It’s a Christmas movie miracle

Three homeless people, Gin, Hana, and Miyuki, gasp at something off screen Madhouse/Sony Pictures Entertainment Japan
Matt Patches is an executive editor at Polygon. He has over 15 years of experience reporting on movies and TV, and reviewing pop culture.

Just in time for the holidays, GKids, purveyor of animation from around the world, has delivered the perfect gift to fans of the medium.

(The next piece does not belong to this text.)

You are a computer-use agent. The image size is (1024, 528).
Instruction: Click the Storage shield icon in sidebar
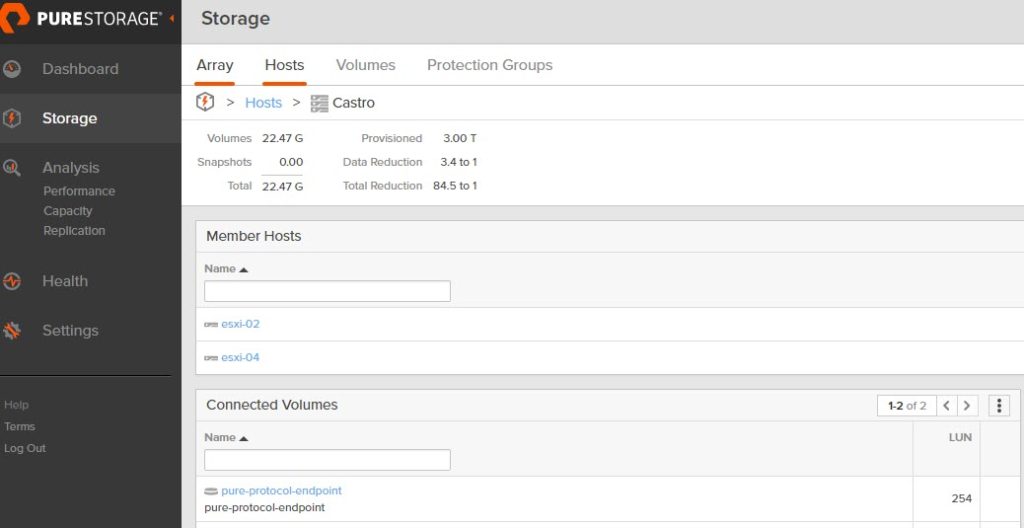(x=12, y=118)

On Thursday, the company announced it had acquired North American theatrical and home entertainment distribution rights for Satoshi Kon’s Christmas Eve-timed neo-noir, Tokyo Godfathers. Following the 2018 remastered re-release of Perfect Blue, another of Kon’s masterpieces, GKids will release a new 4K restoration of Tokyo Godfathers in early 2020. Both an original Japanese language version and a new English language dub are expected as part of the release.

“Satoshi Kon remains one of the animated medium’s most celebrated and visionary storytellers,” said GKids’ president David Jesteadt. “With the re-release of Tokyo Godfathers, a timely work of deep humanism and beauty, we are proud to play a part in sharing his legacy with audiences old and new.”

Like so many of Kon’s films, Tokyo Godfathers paints a simple premise with dimensional psychology and hand-drawn artistry. On Christmas Eve, three homeless people discover a baby girl near a garbage dump. Without much of a clue of how to deliver the baby back to her mother, Gin, a man crippled by a multitude of additions, Hana, a former drag queen who was also abandoned as a child, and Miyuki, a high-school-age runaway, band together to solve the mystery. As they navigate Tokyo’s frigid streets, their ticking-clock journey becomes one of self-reflection.

GKids’ re-release announcement comes on the heels of The International Animated Film Society’s Annie Award nominations, which named Kon the posthumous recipient of the Winsor McCay Award, the organization’s award for lifetime achievement in animation.